Extract -
* Begin *

PreviousCDP Market (feUSD)NextMinting / Borrowing feUSD

Last updated 11 days ago

How the CDP Market (feUSD) works

feUSD is a CDP stablecoin protocol. As stated in this , it functions as a money market between feUSD minters / borrowers and stability pool depositors.

With the CDP Market (feUSD), users can permissionlessly use various tokens as collateral to mint feUSD, a stablecoin pegged to the U.S. dollar. feUSD can then be used to swap into other assets - this effectively is a form of leverage.

Felix is an over-collateralized system. Over-collateralization provides a safety buffer to protect the system against market volatility and to ensure that feUSD maintains solvency. feUSD has no centralized custodian and relies on liquidators and redeemers to ensure that circulating feUSD is wholly backed.

* End *

Record excerpts -
* Begin *

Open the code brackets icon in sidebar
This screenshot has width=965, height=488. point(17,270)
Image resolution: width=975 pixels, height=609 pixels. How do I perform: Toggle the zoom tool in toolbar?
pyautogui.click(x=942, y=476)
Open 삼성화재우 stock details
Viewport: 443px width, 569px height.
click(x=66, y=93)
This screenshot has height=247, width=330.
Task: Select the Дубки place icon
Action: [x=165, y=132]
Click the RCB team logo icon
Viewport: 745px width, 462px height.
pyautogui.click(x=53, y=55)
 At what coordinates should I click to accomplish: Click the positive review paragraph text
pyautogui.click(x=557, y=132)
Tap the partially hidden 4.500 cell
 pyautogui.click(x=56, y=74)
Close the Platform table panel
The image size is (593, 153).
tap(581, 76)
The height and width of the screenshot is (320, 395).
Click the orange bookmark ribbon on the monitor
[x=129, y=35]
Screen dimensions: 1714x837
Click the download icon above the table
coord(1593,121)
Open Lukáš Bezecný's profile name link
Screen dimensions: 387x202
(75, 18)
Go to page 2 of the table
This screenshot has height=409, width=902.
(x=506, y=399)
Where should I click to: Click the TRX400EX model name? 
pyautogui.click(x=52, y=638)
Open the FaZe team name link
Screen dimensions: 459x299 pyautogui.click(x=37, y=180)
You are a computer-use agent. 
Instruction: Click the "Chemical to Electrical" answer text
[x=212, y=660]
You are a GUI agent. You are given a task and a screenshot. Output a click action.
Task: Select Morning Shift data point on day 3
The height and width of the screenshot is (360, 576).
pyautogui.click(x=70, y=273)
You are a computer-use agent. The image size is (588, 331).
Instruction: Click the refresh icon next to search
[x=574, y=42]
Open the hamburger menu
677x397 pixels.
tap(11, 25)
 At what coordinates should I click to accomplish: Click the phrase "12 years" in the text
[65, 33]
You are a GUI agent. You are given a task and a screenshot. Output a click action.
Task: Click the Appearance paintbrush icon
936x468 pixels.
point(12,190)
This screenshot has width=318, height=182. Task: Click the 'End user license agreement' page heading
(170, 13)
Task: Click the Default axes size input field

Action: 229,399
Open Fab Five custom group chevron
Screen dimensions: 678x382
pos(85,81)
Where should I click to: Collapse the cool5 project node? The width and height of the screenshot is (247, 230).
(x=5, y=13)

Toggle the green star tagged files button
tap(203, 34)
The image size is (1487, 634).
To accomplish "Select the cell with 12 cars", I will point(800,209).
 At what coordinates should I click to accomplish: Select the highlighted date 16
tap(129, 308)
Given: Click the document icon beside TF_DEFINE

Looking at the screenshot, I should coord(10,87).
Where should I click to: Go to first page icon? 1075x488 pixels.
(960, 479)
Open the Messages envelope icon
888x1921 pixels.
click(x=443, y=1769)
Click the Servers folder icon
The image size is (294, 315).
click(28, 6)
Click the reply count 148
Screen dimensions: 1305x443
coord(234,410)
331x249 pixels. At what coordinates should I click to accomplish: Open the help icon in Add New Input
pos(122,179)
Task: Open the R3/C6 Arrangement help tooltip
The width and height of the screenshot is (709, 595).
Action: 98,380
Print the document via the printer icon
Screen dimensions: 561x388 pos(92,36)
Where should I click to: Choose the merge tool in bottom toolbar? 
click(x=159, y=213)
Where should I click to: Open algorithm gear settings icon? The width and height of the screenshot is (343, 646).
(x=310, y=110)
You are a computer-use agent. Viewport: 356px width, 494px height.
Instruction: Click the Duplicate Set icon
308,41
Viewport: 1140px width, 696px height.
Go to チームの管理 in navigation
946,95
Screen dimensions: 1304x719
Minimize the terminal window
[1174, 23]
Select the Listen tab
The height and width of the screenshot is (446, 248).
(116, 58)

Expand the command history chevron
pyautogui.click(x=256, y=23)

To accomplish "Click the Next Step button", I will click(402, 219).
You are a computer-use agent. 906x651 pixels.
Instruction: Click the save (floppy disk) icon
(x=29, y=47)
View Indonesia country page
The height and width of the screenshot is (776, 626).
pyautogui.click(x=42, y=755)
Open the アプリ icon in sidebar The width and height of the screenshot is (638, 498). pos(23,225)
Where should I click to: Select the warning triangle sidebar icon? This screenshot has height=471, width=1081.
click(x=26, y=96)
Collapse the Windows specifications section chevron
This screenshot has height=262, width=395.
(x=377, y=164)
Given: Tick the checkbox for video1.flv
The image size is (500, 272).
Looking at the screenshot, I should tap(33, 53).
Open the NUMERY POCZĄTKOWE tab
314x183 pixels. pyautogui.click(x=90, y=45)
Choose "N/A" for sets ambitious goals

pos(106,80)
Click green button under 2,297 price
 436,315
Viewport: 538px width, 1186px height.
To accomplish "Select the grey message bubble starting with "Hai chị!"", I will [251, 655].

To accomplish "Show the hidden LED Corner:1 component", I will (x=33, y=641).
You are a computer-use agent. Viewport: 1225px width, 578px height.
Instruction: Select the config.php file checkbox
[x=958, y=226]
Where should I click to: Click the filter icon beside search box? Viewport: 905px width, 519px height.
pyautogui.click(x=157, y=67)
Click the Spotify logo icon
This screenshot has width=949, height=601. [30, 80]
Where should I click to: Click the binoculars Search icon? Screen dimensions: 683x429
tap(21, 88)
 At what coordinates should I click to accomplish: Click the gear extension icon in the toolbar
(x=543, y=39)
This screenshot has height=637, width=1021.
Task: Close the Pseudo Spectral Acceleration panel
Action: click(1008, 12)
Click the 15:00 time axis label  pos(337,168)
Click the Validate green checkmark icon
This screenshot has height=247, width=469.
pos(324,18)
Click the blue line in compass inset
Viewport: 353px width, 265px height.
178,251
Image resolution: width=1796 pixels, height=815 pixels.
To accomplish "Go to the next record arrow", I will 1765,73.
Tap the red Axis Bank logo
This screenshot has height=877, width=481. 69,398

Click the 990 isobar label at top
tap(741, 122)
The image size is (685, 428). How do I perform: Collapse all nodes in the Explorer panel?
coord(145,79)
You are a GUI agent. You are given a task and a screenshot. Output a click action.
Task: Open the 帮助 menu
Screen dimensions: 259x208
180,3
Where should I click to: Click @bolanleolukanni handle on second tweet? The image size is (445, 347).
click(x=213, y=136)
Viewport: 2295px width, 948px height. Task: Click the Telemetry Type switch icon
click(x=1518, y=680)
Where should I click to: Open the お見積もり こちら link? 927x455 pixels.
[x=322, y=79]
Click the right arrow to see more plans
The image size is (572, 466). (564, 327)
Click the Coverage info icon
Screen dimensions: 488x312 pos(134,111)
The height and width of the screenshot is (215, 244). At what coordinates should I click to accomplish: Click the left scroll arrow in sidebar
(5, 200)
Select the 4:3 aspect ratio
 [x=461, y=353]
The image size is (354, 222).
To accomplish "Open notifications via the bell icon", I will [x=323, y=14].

* End *

Instructions -
**A.** Write out the feUSD explainer again, starting at "feUSD is a CDP" and ending at "stability pool depositors.", with "money market" switched to "lending market".
**B.** Sum up the feUSD explainer in two sentences.
**C.** Carry on the feUSD explainer from the point where it stops.
The rows are separate material and have nothing to do with the feUSD explainer.

Results of the exercise -
**A.**
feUSD is a CDP stablecoin protocol. As stated in this , it functions as a lending market between feUSD minters / borrowers and stability pool depositors.

**B.** feUSD is a stablecoin pegged to the U.S. dollar that users can mint without permission by putting up various tokens as collateral, then swap into other assets as a form of leverage. Felix is over-collateralized to guard against market volatility and keep feUSD solvent, and with no centralized custodian it relies on liquidators and redeemers to keep circulating feUSD wholly backed.

**C.**
Key Risks per User Type

User

Primary Risks

Minters / Borrowers

Liquidation risk if collateral value falls above LTV. Redemption risk if feUSD trades below $1 and arbitrageurs redeem against their position.

Stability-Pool Depositors

Liquidation volatility – their feUSD is burned during liquidations and they receive volatile collateral instead.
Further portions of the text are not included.